_Information_
══════
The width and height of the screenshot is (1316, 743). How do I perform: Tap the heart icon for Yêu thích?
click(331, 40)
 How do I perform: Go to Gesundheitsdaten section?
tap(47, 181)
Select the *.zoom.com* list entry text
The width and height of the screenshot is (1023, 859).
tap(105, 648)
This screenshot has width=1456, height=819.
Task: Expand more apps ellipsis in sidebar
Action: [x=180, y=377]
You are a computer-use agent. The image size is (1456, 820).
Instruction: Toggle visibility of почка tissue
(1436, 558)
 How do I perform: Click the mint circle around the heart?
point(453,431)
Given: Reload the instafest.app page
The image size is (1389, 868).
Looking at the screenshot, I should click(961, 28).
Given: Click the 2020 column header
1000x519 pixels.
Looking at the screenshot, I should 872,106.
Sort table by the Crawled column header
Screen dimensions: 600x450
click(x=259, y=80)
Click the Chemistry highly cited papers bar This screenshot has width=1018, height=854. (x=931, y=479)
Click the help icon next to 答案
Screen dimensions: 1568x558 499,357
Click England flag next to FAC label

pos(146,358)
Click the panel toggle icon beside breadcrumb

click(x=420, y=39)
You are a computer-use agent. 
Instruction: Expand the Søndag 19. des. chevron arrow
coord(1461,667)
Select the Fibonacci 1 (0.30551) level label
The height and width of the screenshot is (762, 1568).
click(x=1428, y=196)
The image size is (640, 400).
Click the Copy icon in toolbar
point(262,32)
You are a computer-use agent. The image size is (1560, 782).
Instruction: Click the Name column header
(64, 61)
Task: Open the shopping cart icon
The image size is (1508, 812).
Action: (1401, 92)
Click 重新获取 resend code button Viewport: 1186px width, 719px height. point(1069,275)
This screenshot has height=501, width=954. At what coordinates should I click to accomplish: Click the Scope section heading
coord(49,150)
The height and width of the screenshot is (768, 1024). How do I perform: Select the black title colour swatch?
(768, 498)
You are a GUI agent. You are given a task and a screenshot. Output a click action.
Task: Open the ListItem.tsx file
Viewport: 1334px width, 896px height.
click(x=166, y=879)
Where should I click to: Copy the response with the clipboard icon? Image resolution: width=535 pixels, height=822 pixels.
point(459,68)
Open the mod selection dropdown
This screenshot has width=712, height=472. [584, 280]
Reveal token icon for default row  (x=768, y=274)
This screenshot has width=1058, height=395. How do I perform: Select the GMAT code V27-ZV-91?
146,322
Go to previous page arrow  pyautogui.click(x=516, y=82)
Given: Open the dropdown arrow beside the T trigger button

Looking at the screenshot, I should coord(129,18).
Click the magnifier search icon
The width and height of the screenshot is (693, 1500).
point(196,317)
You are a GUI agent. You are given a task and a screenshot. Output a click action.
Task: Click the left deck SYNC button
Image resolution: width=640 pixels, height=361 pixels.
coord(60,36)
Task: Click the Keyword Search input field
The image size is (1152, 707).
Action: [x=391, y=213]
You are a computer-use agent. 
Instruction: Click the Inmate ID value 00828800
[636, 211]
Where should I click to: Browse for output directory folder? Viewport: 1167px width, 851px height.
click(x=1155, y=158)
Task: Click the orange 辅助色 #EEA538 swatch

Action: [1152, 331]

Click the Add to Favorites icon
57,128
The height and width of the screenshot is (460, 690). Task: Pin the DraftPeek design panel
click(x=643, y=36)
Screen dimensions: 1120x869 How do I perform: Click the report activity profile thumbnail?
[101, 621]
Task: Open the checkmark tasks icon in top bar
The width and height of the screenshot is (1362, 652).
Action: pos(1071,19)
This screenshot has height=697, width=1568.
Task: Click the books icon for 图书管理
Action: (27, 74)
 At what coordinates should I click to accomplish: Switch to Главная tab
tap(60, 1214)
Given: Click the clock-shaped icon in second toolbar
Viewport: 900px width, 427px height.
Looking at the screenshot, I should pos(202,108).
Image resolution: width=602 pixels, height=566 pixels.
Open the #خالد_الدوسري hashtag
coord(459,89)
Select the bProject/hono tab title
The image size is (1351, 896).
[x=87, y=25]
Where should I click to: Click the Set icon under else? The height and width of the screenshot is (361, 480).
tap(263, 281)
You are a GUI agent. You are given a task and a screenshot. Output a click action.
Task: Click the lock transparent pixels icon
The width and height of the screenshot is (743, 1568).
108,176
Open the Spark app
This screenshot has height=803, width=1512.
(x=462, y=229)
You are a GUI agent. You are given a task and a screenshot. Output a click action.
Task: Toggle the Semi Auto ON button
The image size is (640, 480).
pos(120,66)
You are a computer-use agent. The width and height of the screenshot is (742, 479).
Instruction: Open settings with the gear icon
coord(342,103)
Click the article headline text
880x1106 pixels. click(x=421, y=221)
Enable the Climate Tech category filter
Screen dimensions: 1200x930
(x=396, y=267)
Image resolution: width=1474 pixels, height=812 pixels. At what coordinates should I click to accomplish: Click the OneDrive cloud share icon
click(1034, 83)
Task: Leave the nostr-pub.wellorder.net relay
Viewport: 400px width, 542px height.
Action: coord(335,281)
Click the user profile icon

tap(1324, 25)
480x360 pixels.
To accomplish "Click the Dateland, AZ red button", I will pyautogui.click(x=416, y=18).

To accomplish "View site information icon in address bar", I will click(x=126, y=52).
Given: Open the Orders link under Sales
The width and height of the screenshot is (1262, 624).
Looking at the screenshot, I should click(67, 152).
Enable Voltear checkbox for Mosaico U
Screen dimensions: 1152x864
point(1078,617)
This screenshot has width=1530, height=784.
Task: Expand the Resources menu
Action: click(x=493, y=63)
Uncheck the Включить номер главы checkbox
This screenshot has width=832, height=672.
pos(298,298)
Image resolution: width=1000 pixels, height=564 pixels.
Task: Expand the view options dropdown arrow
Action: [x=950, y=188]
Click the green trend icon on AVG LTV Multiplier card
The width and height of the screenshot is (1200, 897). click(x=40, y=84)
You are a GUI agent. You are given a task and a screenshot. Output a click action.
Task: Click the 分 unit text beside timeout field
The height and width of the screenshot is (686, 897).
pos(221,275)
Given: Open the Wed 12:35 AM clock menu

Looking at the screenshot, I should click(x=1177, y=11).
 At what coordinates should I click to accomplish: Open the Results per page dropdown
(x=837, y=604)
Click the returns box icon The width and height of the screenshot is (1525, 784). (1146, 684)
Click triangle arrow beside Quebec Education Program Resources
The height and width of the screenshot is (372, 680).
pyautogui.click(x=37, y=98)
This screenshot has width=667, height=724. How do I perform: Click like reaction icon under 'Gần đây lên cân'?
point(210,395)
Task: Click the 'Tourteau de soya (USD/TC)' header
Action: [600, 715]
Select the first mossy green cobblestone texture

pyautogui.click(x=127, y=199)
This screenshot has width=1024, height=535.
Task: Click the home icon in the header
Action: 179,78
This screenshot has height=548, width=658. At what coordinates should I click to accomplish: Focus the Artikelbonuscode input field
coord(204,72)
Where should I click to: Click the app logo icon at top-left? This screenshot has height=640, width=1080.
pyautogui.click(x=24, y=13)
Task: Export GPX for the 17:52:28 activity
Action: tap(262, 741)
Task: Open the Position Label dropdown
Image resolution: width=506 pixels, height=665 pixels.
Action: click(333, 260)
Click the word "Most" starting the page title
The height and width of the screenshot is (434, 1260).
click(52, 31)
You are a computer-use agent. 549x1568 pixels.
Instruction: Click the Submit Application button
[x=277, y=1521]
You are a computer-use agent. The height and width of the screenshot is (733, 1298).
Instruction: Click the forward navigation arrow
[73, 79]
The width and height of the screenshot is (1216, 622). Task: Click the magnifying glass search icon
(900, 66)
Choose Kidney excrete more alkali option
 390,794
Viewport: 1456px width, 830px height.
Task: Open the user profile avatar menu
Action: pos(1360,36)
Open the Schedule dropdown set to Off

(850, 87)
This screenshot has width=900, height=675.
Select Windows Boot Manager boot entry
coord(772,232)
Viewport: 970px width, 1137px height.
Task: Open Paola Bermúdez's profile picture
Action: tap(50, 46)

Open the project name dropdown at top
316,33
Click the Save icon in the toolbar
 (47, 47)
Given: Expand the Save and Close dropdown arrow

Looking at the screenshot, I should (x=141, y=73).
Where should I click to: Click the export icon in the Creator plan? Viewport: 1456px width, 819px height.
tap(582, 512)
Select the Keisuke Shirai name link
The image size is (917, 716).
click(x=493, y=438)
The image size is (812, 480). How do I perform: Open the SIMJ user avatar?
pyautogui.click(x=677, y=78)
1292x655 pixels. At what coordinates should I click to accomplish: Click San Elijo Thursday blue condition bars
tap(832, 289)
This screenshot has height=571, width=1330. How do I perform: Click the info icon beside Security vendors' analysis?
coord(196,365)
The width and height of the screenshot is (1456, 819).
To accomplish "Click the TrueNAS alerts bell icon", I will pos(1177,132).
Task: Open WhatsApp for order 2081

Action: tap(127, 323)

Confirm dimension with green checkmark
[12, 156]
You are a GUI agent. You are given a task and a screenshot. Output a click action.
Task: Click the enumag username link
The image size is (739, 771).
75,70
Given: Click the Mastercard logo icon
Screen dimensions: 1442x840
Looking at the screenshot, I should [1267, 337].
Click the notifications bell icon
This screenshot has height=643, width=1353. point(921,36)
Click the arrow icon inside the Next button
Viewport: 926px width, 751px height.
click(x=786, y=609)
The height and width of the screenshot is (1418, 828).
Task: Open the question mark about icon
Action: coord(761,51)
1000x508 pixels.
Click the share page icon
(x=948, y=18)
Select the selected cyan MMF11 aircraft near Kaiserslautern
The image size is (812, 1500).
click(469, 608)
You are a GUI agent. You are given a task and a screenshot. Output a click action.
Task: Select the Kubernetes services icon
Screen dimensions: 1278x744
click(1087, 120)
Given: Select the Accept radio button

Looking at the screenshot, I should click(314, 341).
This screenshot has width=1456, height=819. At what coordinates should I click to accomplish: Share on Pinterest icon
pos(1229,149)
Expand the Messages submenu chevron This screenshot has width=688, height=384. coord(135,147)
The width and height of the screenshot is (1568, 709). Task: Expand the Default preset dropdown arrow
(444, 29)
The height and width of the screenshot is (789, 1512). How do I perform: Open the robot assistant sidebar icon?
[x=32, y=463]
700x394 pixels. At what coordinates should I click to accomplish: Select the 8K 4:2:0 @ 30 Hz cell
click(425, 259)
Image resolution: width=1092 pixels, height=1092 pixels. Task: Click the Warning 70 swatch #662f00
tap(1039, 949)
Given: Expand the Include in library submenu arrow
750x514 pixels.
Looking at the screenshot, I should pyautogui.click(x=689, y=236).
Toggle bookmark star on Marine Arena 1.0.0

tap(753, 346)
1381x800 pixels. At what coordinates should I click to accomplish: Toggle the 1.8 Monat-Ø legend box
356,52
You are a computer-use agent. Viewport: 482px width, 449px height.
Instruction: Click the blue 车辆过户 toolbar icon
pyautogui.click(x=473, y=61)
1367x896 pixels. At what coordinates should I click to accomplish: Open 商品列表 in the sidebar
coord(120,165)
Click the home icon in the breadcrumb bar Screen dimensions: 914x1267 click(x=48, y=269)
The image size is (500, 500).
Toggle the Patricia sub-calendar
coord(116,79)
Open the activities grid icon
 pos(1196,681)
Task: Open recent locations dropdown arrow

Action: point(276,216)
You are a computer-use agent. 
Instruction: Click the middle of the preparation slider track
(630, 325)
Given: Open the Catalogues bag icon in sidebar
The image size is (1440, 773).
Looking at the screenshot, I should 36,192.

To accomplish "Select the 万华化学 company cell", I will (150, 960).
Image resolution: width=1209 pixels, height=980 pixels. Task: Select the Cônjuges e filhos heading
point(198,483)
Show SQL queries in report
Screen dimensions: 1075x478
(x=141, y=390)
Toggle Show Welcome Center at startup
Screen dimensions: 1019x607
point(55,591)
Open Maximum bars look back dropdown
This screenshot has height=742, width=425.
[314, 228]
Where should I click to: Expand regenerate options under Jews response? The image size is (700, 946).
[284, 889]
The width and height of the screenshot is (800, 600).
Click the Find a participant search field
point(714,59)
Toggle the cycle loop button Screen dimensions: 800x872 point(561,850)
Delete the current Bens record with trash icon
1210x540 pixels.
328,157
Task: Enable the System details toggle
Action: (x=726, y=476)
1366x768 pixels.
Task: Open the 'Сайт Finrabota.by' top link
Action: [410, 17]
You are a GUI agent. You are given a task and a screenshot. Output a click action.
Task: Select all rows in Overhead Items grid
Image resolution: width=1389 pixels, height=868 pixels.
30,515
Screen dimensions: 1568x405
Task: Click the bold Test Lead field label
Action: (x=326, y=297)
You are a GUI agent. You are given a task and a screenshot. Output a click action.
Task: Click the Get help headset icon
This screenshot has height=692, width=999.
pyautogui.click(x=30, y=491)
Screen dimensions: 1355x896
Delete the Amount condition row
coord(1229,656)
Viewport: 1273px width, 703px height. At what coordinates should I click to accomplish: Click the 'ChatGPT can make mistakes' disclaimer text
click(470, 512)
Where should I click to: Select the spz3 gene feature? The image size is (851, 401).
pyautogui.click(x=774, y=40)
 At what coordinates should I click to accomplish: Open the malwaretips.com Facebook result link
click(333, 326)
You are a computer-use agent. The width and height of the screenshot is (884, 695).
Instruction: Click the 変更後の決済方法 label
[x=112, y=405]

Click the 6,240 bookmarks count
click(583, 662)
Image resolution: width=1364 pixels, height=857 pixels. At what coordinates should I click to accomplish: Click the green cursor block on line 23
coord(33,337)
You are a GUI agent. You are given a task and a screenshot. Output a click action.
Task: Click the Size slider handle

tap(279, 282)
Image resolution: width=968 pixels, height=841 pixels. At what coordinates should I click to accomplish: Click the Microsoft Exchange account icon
══════
_Required work_
Copy whichever lines in the listing above hold "Show".

_Solution to the problem_
Show SQL queries in report
Toggle Show Welcome Center at startup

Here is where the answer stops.